Levels of Behavior Concerns

LEVELS OF BEHAVIOR CONCERNS, INTERVENTIONS AND RESOLUTIONS

School officials must refer to this code of conduct when determining which disciplinary intervention and consequence to impose.  practices that allow educators to address behavior concerns as opportunities for learning instead of punishment are far more successful in changing a student's behavior than imposing punitive measures.  In determining how to best address inappropriate, unacceptable and unskillful behaviors, it is necessary to evaluate all of the circumstances surrounding the behavior.

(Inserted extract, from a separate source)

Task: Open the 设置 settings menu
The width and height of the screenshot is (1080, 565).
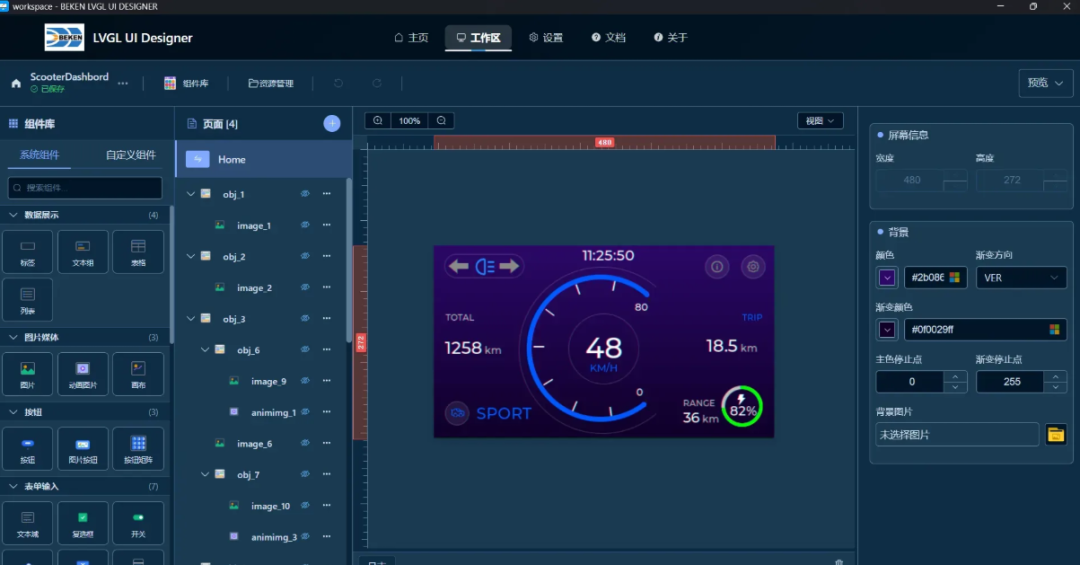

There are many factors that must be considered before determining consequences and interventions, including:

  • The student's age and health
  • The student's disciplinary record
  • Appropriateness of student's academic placement
  • Disciplinary consequences and interventions applied in response to prior behavior violations
  • Nature, severity and scope of the behavior
  • The circumstances in which the conduct occurred
  • Student's understanding of the impact of his or her behavior
  • Seriousness of the behavior and the degree of harm caused
  • Impact on overall school community
  • the student's Individualized Education Plan (IEP), Behavioral intervention Plan (BIP) and 504 Accommodation Plan, when applicable
  • The student's response to intervention

SCSD understands the importance of restorative practices when student behavioral issues affect the safety of the classroom and school and interfere with the learning of all students.

Restorative Practices 
are interventions designed to hold students accountable for harm while addressing the needs of students, staff and the school community.  Restorative practice may be defined as a way of thinking and responding to conflict and problems and one which includes all participants.  Collectively, they determine a logical and balanced resolution.  Examples of restorative practices include family group counseling, classroom circles, reparation of harm, therapeutic/resource strategies (mental health treatment, anger management and/or behavior coaching).

When choosing interventions and consequences for student behavior, teachers, administrators and all staff must balance SCSD's goals of ensuring equity, minimizing disruptions and maximizing student instructional time.  Consequences paired with meaningful instruction and guidance (corrective feedback and re-teaching) offer students an opportunity to learn from their mistakes.